Muchas editoriales se alegrarán de que obras de
importantísimos autores ya sean de dominio público al haber perdido sus
herederos los derechos de autor y cumplirse el plazo marcado en la ley. Es lo
que tiene de bueno para unos y de malo para otros la prescripción, o sea, la
pérdida de dominio. Y eso sucederá con autores de la talla de García Lorca, Valle Inclán, Unamuno, Muñoz Seca, Ramiro de Maeztu… Otros, en cambio, no interesan a casi nadie, como
es el caso de José Calvo Sotelo, José Antonio Primo de Rivera, Onésimo Redondo, etc. Aunque hace
ochenta años desde su muerte, sus posibles lectores, de tenerlos, ya pasan del
siglo y, por tanto, están muertos. En realidad un autor muere cuando deja de
tener lectores, de la misma manera que un individuo desaparece para siempre
cuando deja de ser recordados. ¿Quién lee hoy a Elena Quiroga, Agustín de
Figueroa, Concha Espina, Agustín de Foxá, Mercedes Formica, Julia Maura, Vital Aza…? ¿Quién recuerda aquella colección de “La
novela del sábado” que irrumpió en los quioscos en abril de 1953 al precio
de seis pesetas? La novela del sábado,
como escribió Alberto Sánchez Álvarez-Insúa, “suministró a sus lectores una
mezcla de autores españoles pertenecientes a las generaciones anteriores a la
guerra, autores de posguerra, del siglo XIX y autores extranjeros de prestigio.

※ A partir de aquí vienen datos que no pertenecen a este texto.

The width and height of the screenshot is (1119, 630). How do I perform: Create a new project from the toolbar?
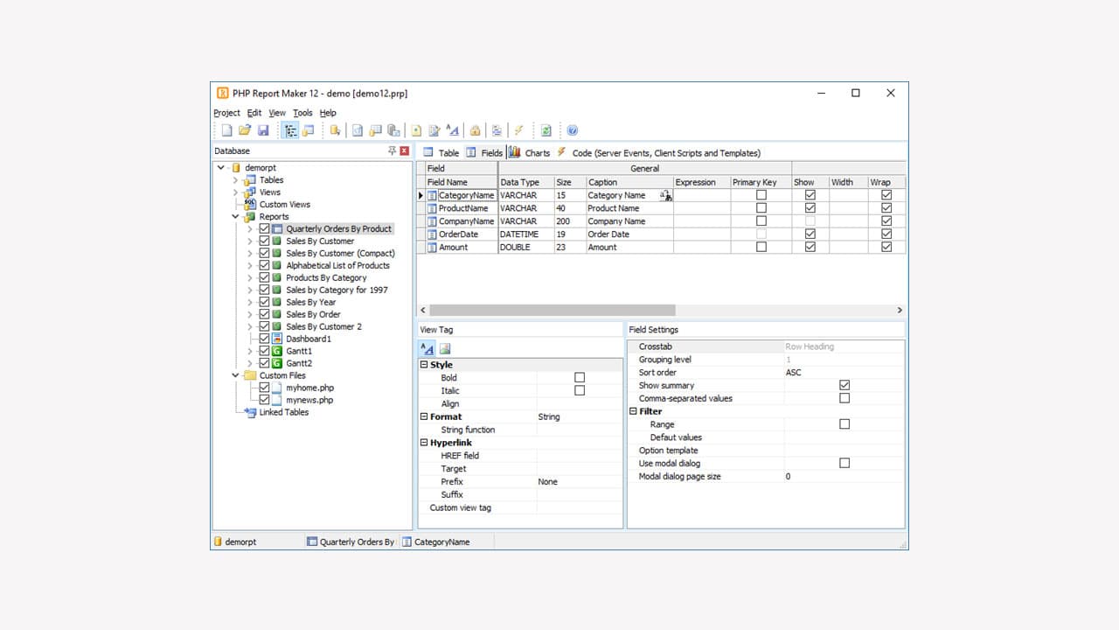click(x=226, y=130)
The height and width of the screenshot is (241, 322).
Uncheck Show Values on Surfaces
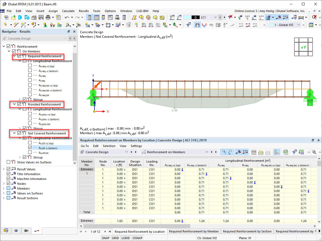pos(9,162)
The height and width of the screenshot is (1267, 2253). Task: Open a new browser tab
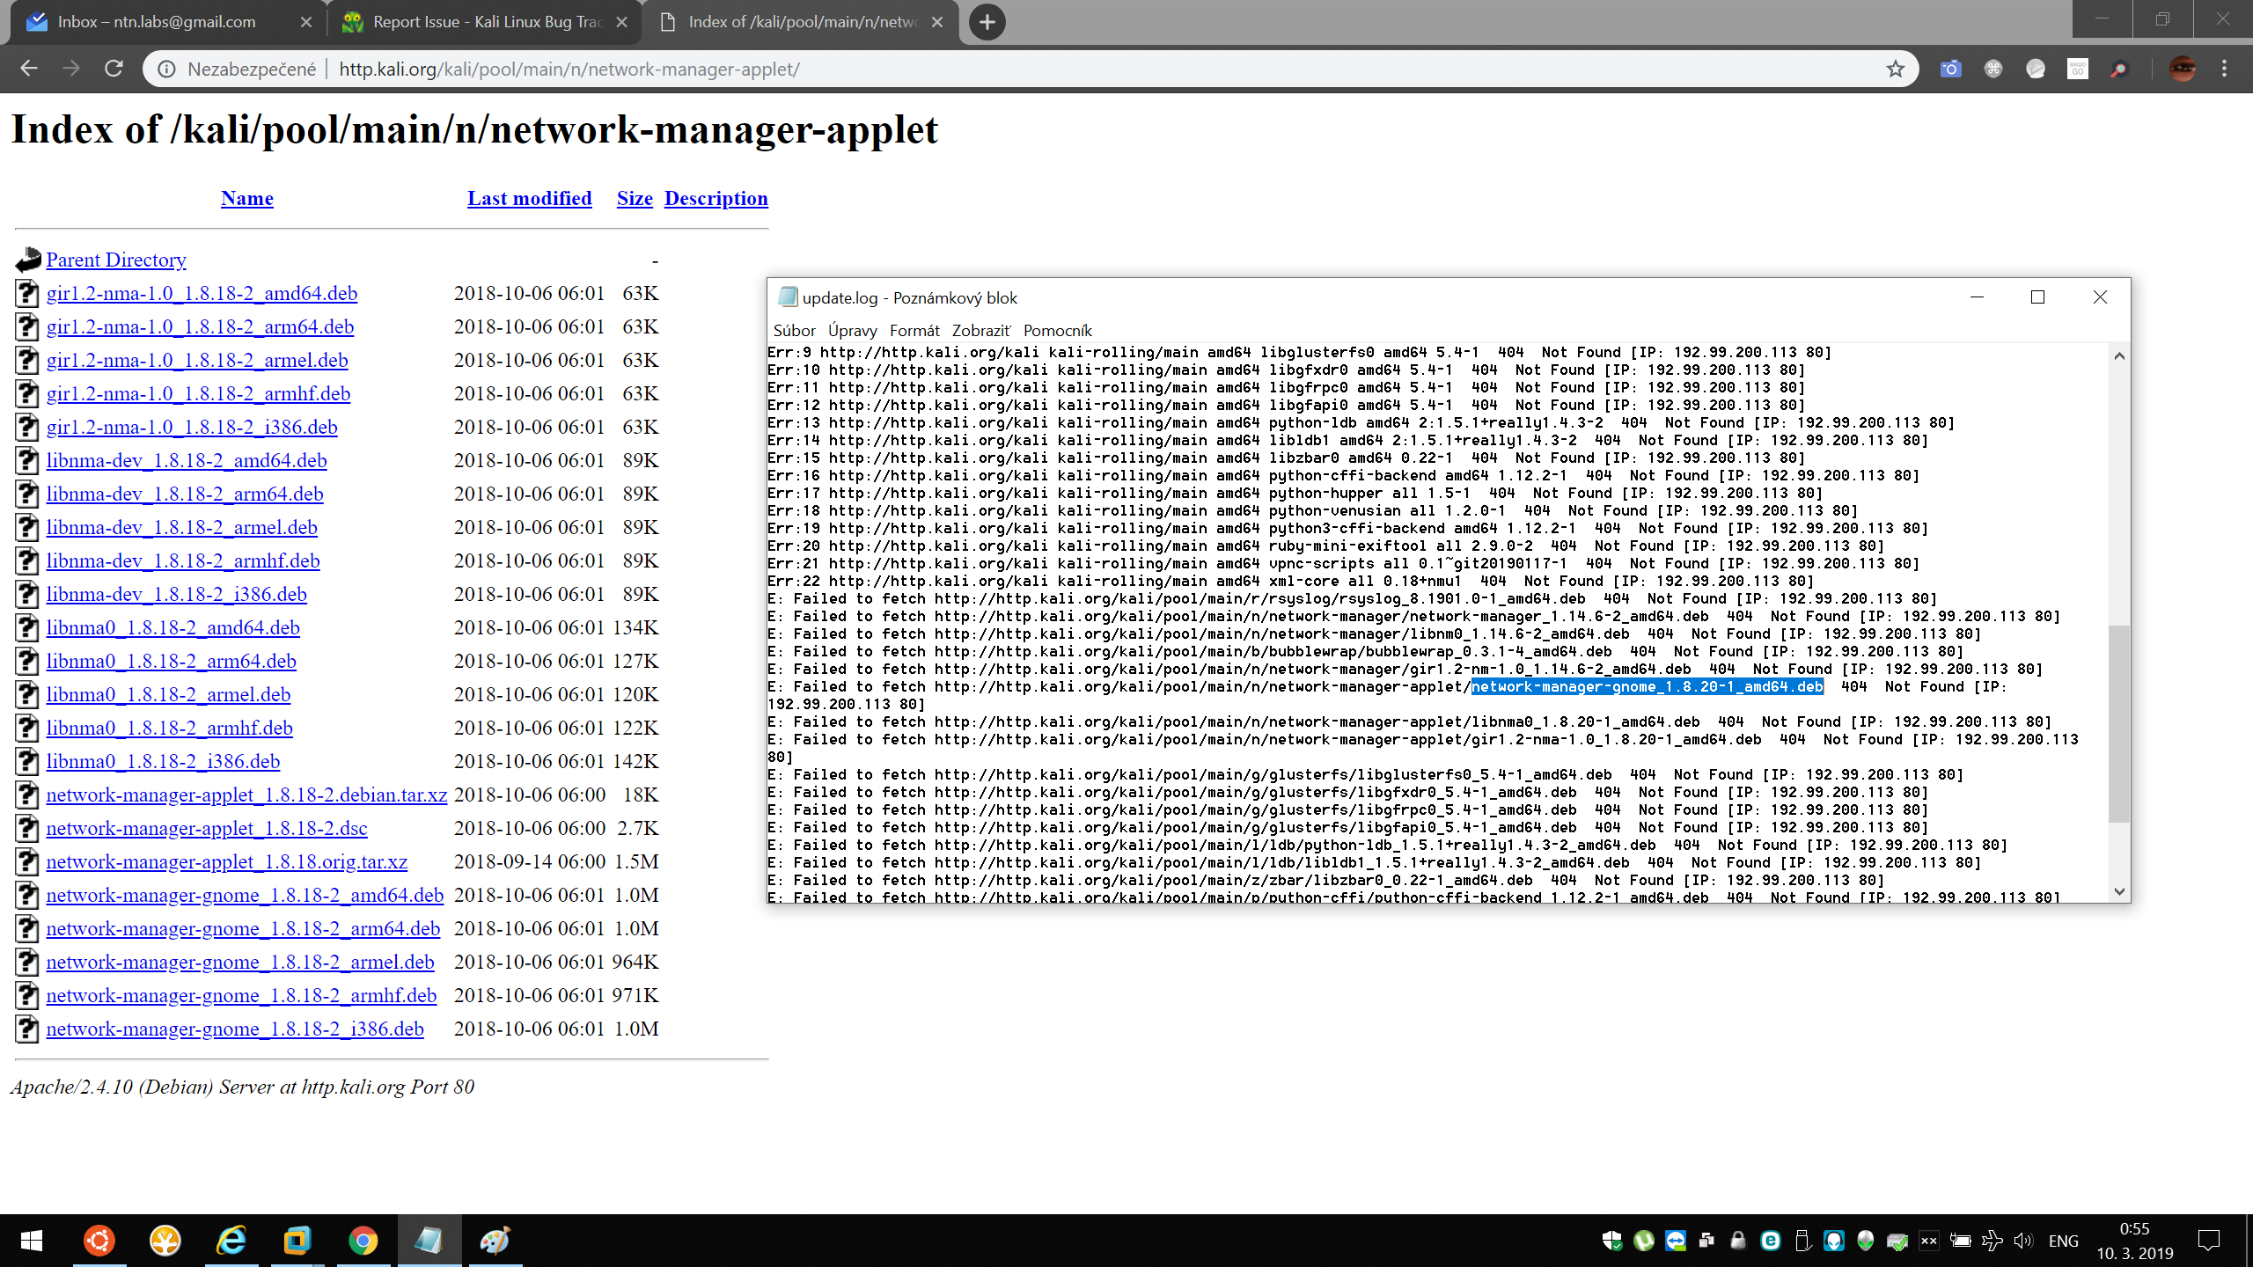pyautogui.click(x=987, y=22)
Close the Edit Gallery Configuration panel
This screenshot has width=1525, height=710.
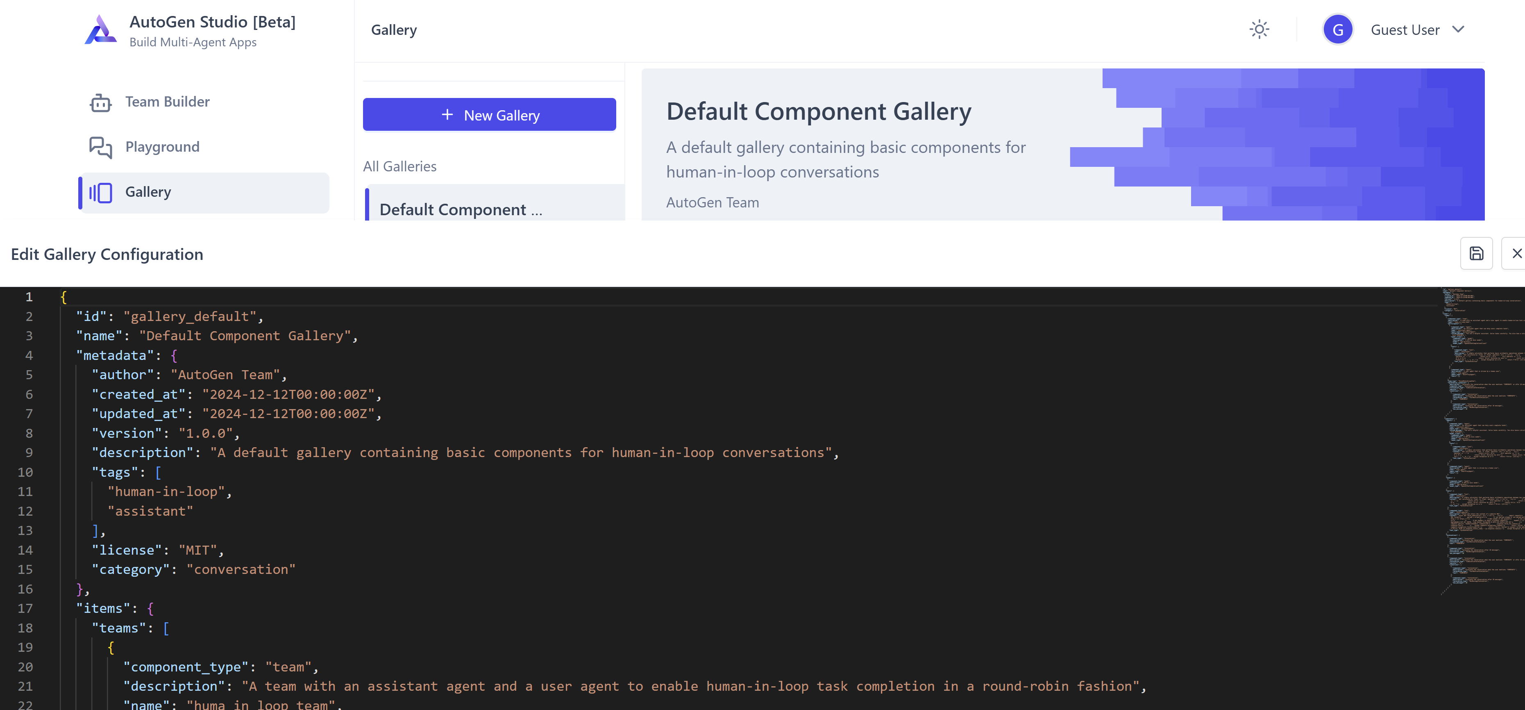[x=1517, y=253]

Asistió puntualmente a la cita con sus lectores a lo largo de cien números
semanales, desde abril 1953 hasta marzo 1955”. Ójala volviesen a los
quioscos novelas breves de autores
varios –no importa quiénes- a precios asequibles y que las nuevas generaciones
sintiesen deseos de leer. No sé quién dijo aquello de que “leer perjudica
gravemente la ignorancia”. Cierto. Debería ponerse en todas las tapas de los
libros de forma obligatoria al igual que se hace con las cajetillas de tabaco y
su relación con la pérdida de la salud.